Commentary
U.S. War Preparations Against Iraq
It has been reported that high-ranking U.S. military officials are stating that the United States will launch a renewed war against Iraq within a few months, probably no later than September. In preparation for a full-scale military attack on Iraq, the U.S. is busy trying to create a pretext - that Iraq is producing weapons of mass destruction.
This is the pretext under which the U.S. and Britain for the past decade have continued weekly bombing runs against Iraqi installations, and the pretext they have used to oppose the lifting of economic sanctions which have resulted in the death of over one million Iraqi civilians over the past ten years. It is also a pretext which has been proven fraudulent many times over.
Scott Ritter, a former U.S. Marines intelligence officer and member of the UN weapons inspection team (UNSCOM) has publically admitted that the weapons inspectors were well aware that by 1995 Iraq was "fundamentally disarmed" and possessed no more weapons of mass destruction. They knew that its missiles had been destroyed and it possessed no chemical, biological of nuclear weapons or the means to produce them. Nevertheless, under orders from the United States, the inspection team regularly reported to the United Nations that Iraq did possess such weapons.
The former American inspector states that the UN inspection team illegally forwarded intelligence information to CIA officials and reports being instructed in early 1998 to deliberately provoke the Iraqis into refusing access to their Ministry of Defence in order to justify U.S.-British bombings before the March 15th start of a Muslim holy period. The confrontation was avoided when Iraq eventually allowed the inspectors access. However, nine months later, in December, 1998 UN inspector Roger Hill provoked a confrontation over demands to inspect the headquarters of the ruling Baath Party. The Iraqis refused and the U.S. used this as justification to launch a major bombing campaign. Prior to the commencement of bombing the UNSCOM team was withdrawn from Iraq. After the bombing, Iraq refused to allow them to re-enter Iraqi territory.
By then, most UN members were convinced that Iraq had no weapons of mass destruction and that the weapons inspections team was acting as a tool of the U.S., so the refusal by Iraq to permit their re-entry had little or no repercussion. Most European and Middle East countries renewed trade relations with Iraq and only the intransigence of the United States has prevented the complete lifting of the economic embargo against Iraq.
Immediately following the September 11th events in the United States, the Bush administration tried to implicate Iraq in the attacks. When it became clear to everyone that Iraq had nothing to do with those terrorist attacks, the U.S. lost its justification for attacking Iraq. Then anthrax turned up in the U.S. postal system, and Iraq was once again identified as the organizer of terrorist attacks on the U.S.. Unfortunately for the Bush administration, the strain of anthrax utilised proved to originate in U.S. military labs, despite claims that the U.S. does not have a biological weapons program. Soon after the search for the anthrax terrorists dropped off the front pages.

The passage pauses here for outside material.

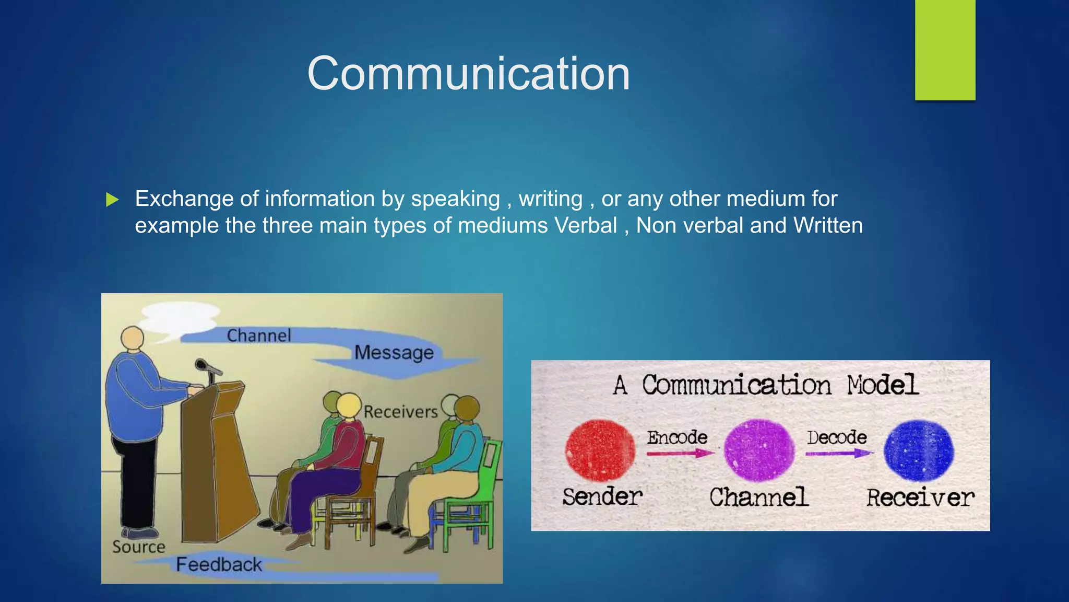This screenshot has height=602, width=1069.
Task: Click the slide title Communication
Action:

The German Green Party published a report that the anthrax attacks were initiated by a high ranking official in the U.S. biological weapons program and claimed that U.S. law enforcement agencies knew who he was. However, no arrests have been made.
Having failed to implicate Iraq in any acts of terrorism against the United States, the Bush administration has decided to dust off the old standby of "weapons of mass destruction" and the refusal by Iraq to allow "weapons inspectors" on its soil. However, that ruse had already worn very thin by the time of the departure of the inspection teams in 1998, and subsequent revelations have further undermined the credibility of the U.S. claims. As a result, most European countries, as well as most U.S. allies in the Middle East, have already rejected such a pretext and are not prepared to agree to another U.S. war against the Iraqi people. If the United States proceeds with its planned war against Iraq, it runs the risk of further isolating itself on the international arena and joining its friend Israel as an international pariah.